Book Club Channel
None of Them is Lost: Read a Book Excerpt
For this kind of education, nothing short of total immersion in a world of choice and consequence will suffice, and sin is one of those consequences. No other path to perfection is possible, as Julian of Norwich learned. "I thought, if sin had not been, we should all be clean and like our Lord, as He made us. And thus in my folly, . . . often I wondered why, by God's wisdom and foresight, He did not prevent sin." And then the answer came to her, that "sin is behovely" [necessary and beneficial], but "all shall be well, and all shall be well, and all manner of things shall be well."
Only by choosing the good and experiencing its fruit do we learn to savor and embrace the good. Similarly, only by choosing the evil and living through its consequences do we learn what evil is and why it deserves to be rejected. Or as Julian saw, "So pain endures for a time. Its role is to purge us, make us know ourselves, and it drives us to the Lord." Therein lies the "needfulness" of sin, the part it has to play.

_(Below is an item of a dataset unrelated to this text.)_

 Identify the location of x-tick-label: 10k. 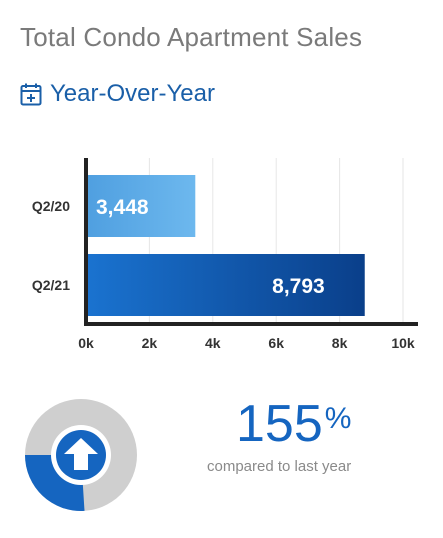
(403, 343). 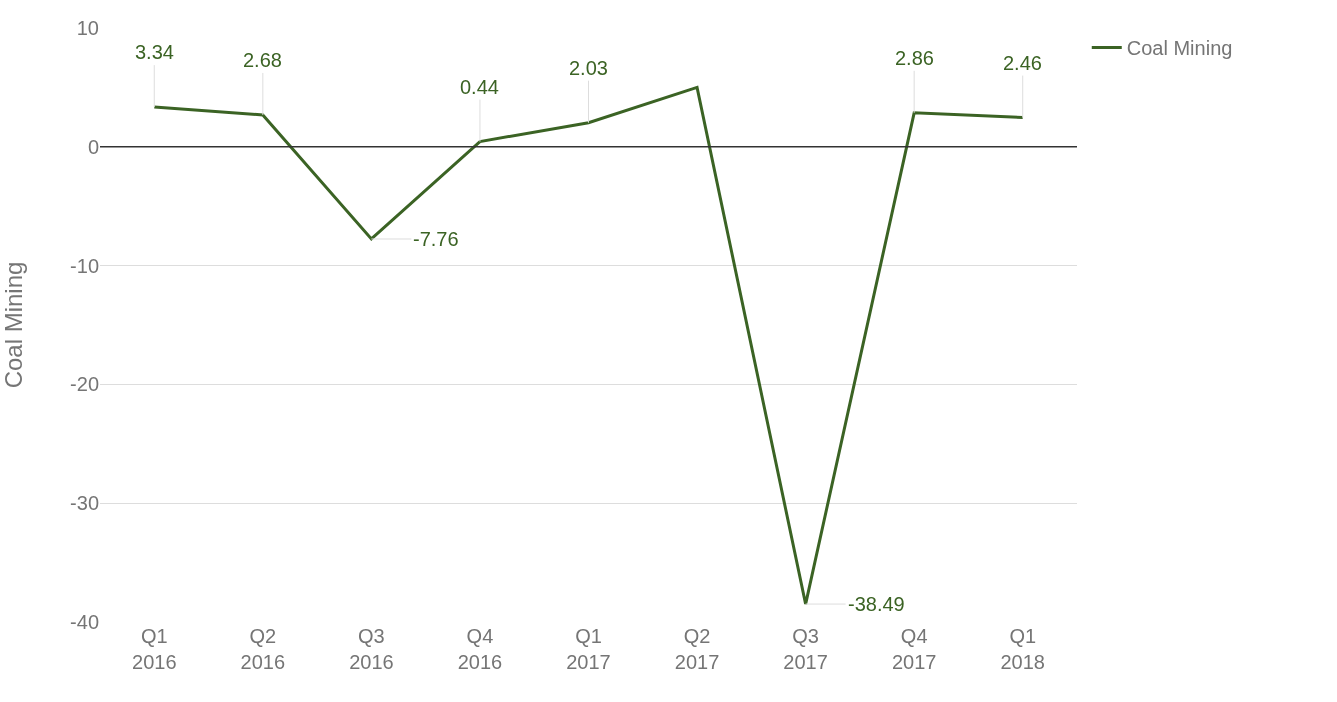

The first woman philosopher in England, Anne Conway, reasoned the same way. "Every sin will have its own punishment and every creature will feel pain and chastisement, which will return that creature to the pristine state of goodness in which it was created and from which it can never fall again because, through its punishment, it has acquired a greater perfection and strength. . . . Hence, one can infer that all God's creatures . . . must be changed and restored after a certain time to a condition which is not simply as good as that in which they were created, but better."
The question is, having established that we are the products of our own choices, and that they are etched into our very identity and determine our destiny, how do we step off the train, to attain that "better condition"? How do we create a new self, a new trajectory, and a new future? The simple truth is that we are imperfect beings, possessed of imperfectly developed wills, confronting a world constructed as an arena of challenge, opposition, and temptation.

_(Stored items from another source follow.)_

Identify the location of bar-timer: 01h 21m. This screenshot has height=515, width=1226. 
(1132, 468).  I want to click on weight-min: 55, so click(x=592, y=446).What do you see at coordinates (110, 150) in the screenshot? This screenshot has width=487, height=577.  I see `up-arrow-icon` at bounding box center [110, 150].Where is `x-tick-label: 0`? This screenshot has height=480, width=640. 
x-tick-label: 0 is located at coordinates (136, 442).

The very real detritus of lives tainted by selfishness, ambition, and pride constitute the prison of sin in which we entomb ourselves. The burden of sin that has become habit, the self-perpetuating spiral of choices that further compromise our will and weaken our resolve, a character impaired by the accumulation of soul-damaging decisions, all conspire to make our predicament seem hopeless. In protesting his mother's evil actions, Hamlet begs her to change her course, telling her the freedom to change still operates where habit is not yet set in stone. "Let me wring your heart," he pleads, "for I shall, if it be made of penetrable stuff; if damned custom have not brazed it so, that it be proof and bulwark against sense."

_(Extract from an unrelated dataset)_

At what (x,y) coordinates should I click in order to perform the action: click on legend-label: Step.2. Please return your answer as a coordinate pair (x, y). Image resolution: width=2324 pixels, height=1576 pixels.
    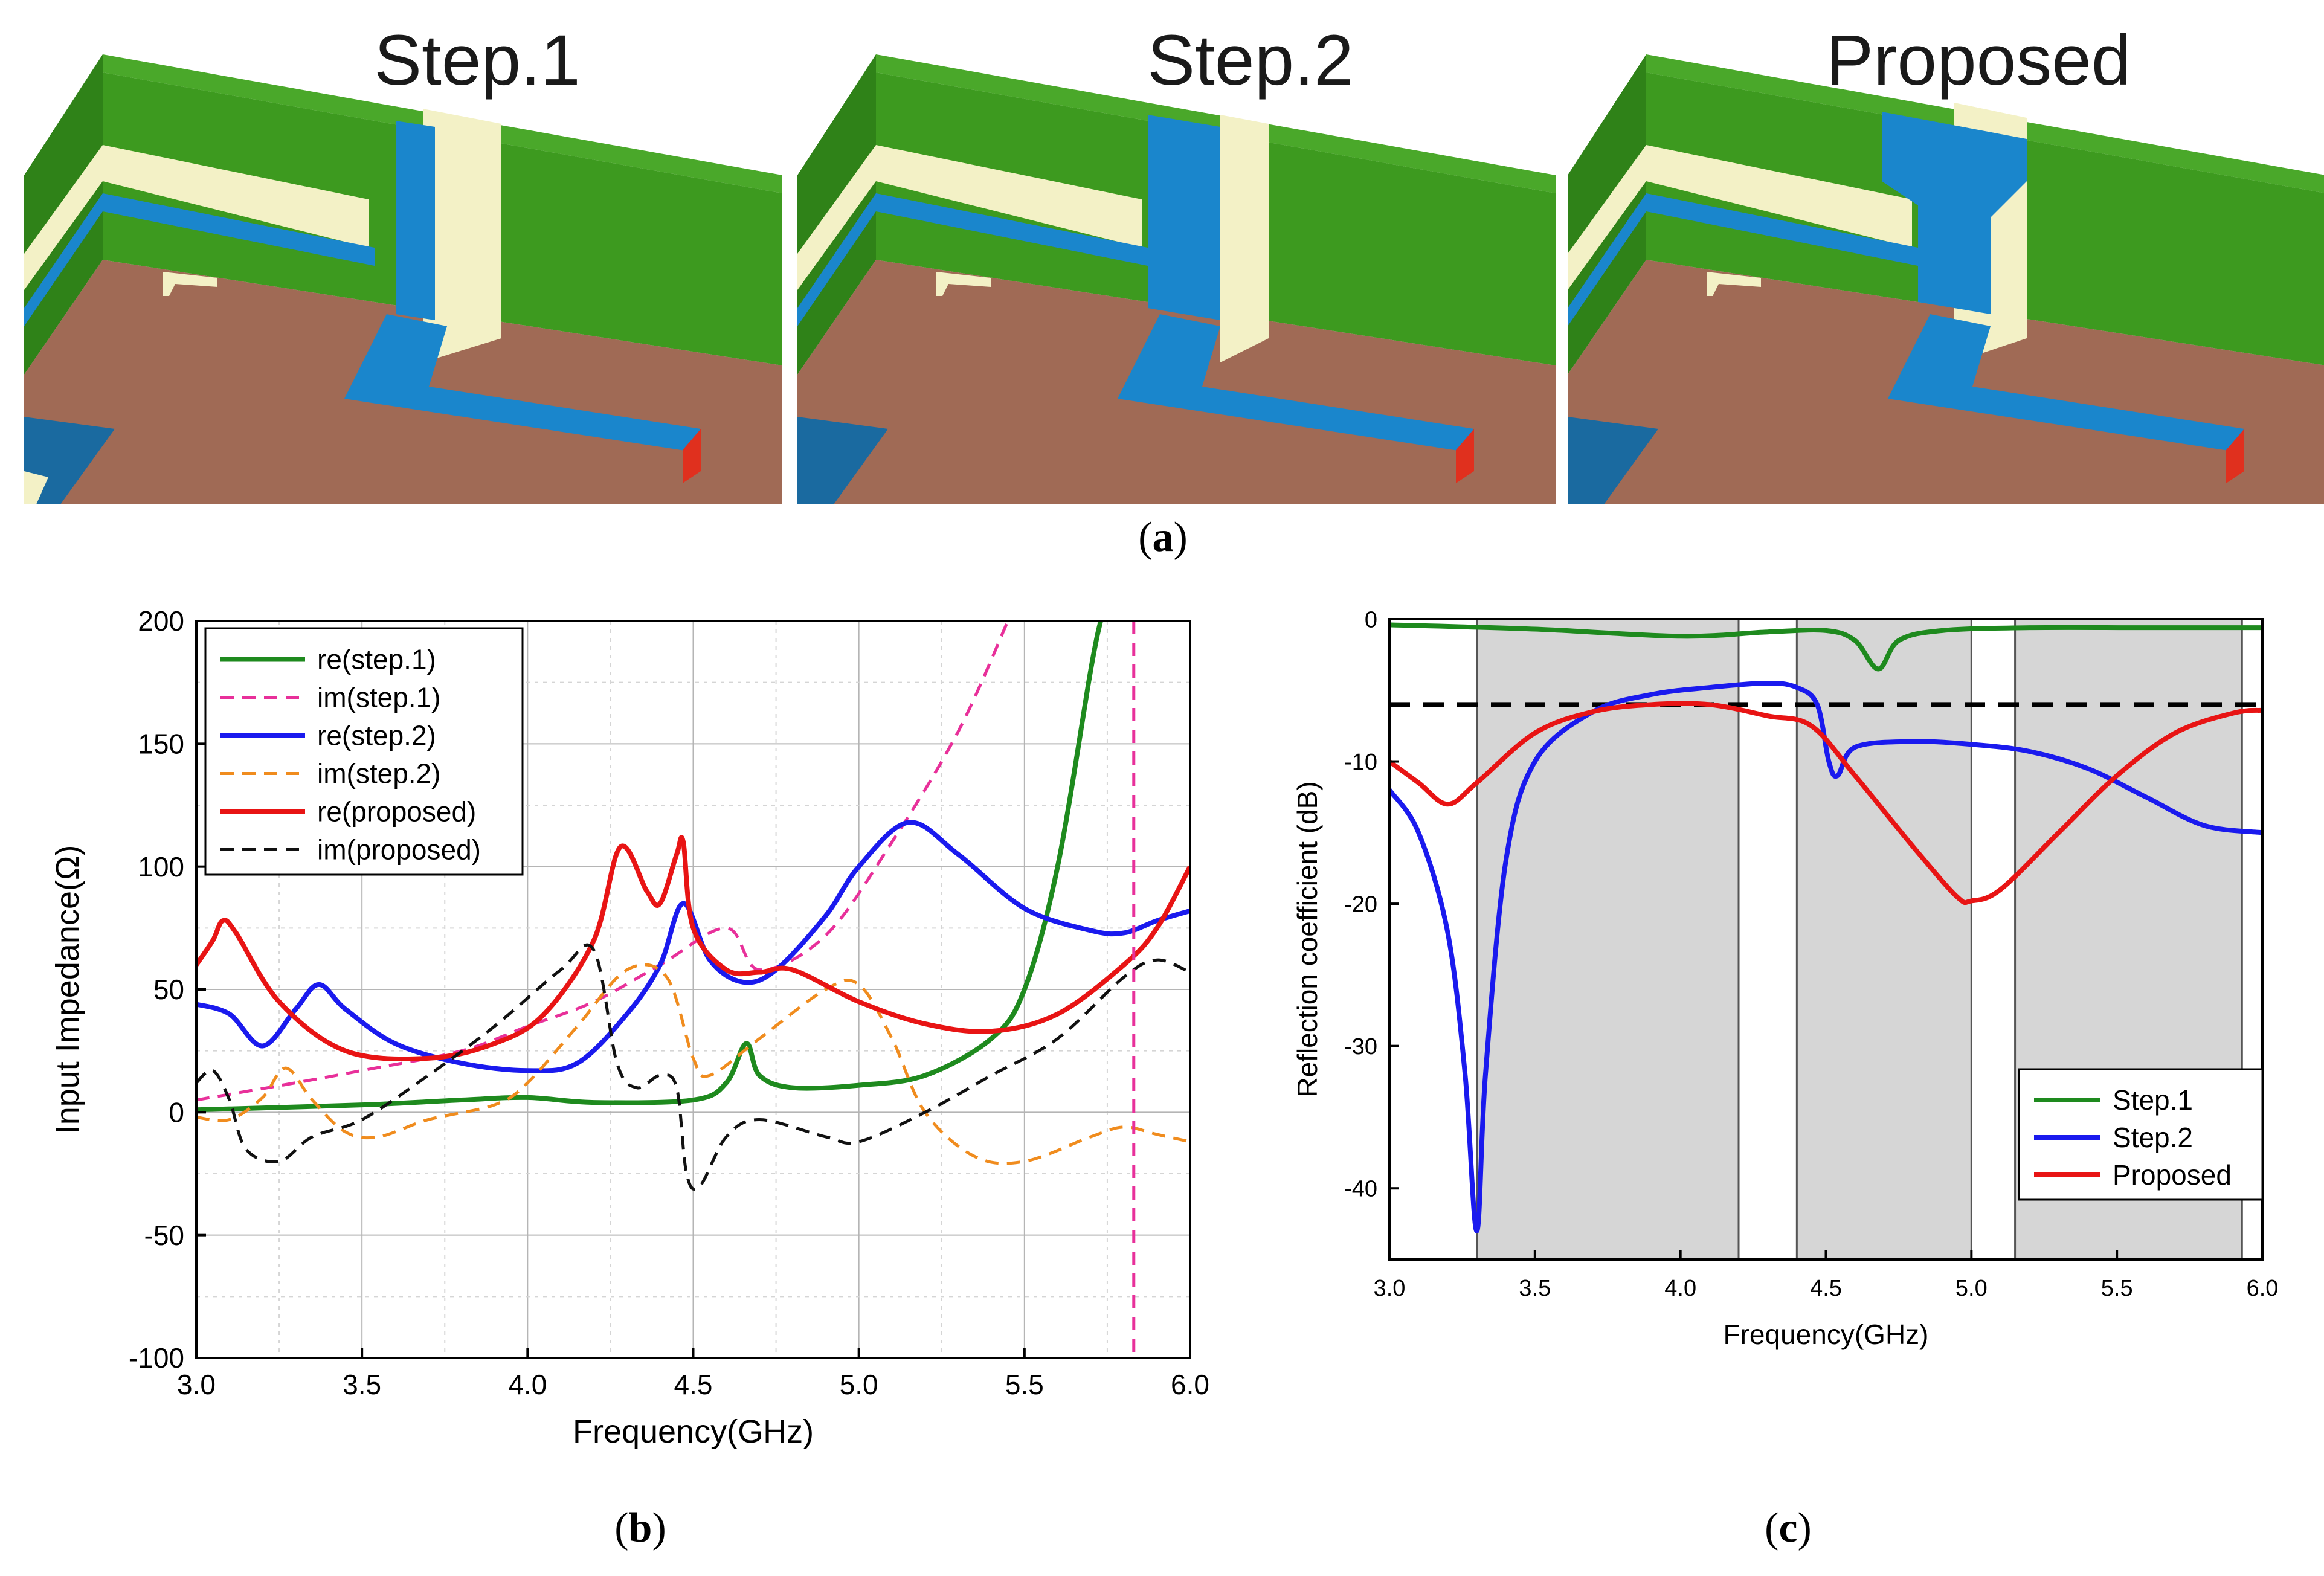
    Looking at the image, I should click on (2153, 1138).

Most human hearts, we find, are made of penetrable stuff. Several catalysts to change open to our possible futures. We may find we are simply fatigued with the world, discovering its satisfactions so far beneath our expectations. "As long as I can conceive something better than myself I cannot be easy unless I am striving to bring it into existence," says one of George Bernard Shaw's characters. It may be simple love of others that motivates us to live kinder, gentler lives. Or it may be, as Clement of Alexandria believed, the memory of a more joy-filled way, "the recollection of what is better," that leads us to repent "for what is worse," retrace our steps, and "speed back to the eternal light, children to the Father."